I remember long ago talking with my friend Jessica about the Bush Jr administration’s ongoing invasions of Iraq and Afghanistan. She said that they reminded her of Suez – the disastrous British-French-Israeli invasion of Egypt to prevent the nationalization of the Suez Canal by the Egyptian nationalist leader Gamal Abdel Nasser in 1956. Suez demonstrated what was already pretty clear to everyone other than the British, Britain was no longer a world power.

 

I thought she was right then, and always more and more so as time has gone on. In reality Britain had long ceased to be a world power, but this supremely stupid action trumpeted the fact in brilliant neon lights to the whole world.

 

No nation holds on to hegemony – regional, continental, international, global – forever, and that’s a good thing.

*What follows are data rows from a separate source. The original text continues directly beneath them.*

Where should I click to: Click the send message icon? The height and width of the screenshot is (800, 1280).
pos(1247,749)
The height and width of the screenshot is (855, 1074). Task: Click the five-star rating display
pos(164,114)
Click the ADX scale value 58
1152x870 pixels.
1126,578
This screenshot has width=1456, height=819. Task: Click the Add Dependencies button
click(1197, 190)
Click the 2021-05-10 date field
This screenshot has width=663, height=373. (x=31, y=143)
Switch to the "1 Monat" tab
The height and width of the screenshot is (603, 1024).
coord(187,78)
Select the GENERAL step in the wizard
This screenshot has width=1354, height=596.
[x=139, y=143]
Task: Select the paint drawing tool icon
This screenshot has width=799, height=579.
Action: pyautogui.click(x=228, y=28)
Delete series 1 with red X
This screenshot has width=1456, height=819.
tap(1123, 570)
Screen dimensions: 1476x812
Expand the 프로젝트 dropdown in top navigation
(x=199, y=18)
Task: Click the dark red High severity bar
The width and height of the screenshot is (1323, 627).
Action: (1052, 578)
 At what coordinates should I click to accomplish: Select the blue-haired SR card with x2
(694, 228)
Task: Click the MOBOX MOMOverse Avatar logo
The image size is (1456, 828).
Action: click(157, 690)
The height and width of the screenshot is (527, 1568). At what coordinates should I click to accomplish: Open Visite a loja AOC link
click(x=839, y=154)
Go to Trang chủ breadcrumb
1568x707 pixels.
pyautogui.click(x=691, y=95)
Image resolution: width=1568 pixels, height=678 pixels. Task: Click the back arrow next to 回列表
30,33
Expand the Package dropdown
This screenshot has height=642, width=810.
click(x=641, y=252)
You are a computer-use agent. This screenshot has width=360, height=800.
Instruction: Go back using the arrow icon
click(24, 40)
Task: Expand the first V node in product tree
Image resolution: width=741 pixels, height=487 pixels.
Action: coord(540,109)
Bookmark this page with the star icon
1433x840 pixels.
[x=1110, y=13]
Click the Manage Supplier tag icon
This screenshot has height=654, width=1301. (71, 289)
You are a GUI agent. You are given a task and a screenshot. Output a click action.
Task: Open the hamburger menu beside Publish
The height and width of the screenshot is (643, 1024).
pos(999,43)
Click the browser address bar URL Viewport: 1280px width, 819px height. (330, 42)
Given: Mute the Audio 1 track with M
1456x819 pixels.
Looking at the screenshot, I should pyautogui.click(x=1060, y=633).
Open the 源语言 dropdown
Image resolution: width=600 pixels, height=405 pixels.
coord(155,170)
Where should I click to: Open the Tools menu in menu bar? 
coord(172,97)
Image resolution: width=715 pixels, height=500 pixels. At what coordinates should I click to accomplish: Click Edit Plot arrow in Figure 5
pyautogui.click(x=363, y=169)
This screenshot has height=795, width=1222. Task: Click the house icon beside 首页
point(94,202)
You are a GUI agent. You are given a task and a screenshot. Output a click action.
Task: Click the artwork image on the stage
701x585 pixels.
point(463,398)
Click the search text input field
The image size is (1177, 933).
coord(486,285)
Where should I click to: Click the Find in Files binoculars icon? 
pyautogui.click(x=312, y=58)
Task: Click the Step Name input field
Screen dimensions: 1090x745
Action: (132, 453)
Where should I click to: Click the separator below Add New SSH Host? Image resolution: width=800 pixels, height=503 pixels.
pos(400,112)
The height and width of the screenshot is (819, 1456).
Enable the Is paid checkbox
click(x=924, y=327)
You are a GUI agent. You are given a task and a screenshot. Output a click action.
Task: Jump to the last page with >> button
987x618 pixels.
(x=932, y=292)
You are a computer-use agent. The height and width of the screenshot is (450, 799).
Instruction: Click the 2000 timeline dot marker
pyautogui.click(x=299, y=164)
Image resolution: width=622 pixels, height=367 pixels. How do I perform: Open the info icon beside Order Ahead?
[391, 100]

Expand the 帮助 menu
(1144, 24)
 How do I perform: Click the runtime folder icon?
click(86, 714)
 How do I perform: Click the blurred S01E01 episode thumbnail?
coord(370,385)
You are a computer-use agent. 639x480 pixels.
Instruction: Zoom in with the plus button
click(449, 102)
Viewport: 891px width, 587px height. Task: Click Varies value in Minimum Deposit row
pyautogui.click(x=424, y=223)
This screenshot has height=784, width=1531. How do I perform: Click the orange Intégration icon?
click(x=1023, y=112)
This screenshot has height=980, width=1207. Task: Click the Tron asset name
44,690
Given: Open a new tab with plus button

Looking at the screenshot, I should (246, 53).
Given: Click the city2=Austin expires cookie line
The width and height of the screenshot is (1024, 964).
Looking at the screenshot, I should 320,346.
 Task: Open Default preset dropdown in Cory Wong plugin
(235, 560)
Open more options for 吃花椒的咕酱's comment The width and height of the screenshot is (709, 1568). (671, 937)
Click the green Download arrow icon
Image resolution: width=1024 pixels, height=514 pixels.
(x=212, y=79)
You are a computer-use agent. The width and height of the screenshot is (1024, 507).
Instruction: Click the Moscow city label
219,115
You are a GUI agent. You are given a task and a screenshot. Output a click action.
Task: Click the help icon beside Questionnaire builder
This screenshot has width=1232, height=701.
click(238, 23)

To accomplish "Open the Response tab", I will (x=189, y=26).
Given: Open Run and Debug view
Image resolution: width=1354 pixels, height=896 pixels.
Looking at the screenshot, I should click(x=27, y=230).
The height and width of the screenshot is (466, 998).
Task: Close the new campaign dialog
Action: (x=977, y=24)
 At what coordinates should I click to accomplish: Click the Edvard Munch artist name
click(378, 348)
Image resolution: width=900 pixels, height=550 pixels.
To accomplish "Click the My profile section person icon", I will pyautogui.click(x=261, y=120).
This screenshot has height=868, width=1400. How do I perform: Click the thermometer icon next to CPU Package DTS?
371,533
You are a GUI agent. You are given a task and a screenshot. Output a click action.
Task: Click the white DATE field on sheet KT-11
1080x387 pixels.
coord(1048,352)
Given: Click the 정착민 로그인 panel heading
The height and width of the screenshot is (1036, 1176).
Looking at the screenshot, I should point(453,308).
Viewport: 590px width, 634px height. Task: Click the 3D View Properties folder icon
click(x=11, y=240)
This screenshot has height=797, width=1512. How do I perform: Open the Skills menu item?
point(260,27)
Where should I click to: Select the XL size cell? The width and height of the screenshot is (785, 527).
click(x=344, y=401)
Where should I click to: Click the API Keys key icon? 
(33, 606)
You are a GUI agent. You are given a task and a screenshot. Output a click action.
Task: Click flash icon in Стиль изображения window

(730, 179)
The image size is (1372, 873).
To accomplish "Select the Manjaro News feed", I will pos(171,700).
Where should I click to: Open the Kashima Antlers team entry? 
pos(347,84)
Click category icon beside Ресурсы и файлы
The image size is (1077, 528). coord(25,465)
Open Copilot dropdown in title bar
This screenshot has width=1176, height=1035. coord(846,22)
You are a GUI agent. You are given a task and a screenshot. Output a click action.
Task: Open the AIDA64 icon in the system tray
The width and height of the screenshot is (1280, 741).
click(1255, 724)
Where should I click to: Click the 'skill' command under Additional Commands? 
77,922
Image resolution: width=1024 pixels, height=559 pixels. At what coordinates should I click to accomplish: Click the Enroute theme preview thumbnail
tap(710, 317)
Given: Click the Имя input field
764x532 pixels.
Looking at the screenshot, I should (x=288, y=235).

David Hume has a nice essay on this with a kind of invisible hand mechanism (he and Mr Invisible Hand were best bros). He says that the necessary effort by the hegemonic power to maintain hegemony necessarily leads to its downfall. He’s talking about necessary efforts without which hegemony cannot be sustained.

 

What the British in Suez, the Americans in Iraq and Afghanistan were doing wasn’t quite like that, there was no real need for them to engage in these actions. They were own goals. Nonetheless, these needless operations demonstrated their underlying weakness as hegemonic powers, they accelerated global recognition of their weakness.

 

And here we are again, but now with the most monumental own goal of all time. A president of the United States inherits from the previous president one of the best economies ever bequeathed by one president to another, and in less than four months has brought it to the brink of a catastrophe increasingly likened to the Great Depression. The Wall Street Journal – the Wall Street Journal – has announced that April 2025 will be the worst month for Wall Street since 1932.

 

However stupid were the British (and the French and Israelis) in 1956, the Americans in 2003, they had some kind of reason, however stupid, for what they did.

 

There is absolutely no reason whatsoever for what Trump is doing now other than that he seems to have a very deep, and creepy, desire for the word “tariff”, and yes, his desire does seem to be for the word itself. So get him on the couch, and maybe, just maybe, years of analysis will reveal the aitiology of his desire. Yes, but we don’t have time for that. So what now?

 

Unfortunately what seems increasingly likely is that we – the world – will have to go through a global economic catastrophe. If so, the best hope is that we can get through it quickly. Since it is an entirely manufactured and unnecessary crisis, once its manufacturer – astonishingly enough a single (very stupid and ignorant) person – and his sycophants have been brushed aside, maybe recovery can be fairly swift.

 

Einstein said “make mistakes quickly”. I don’t think that this is exactly what he had in mind, but maybe it’s the best we’ve got right now.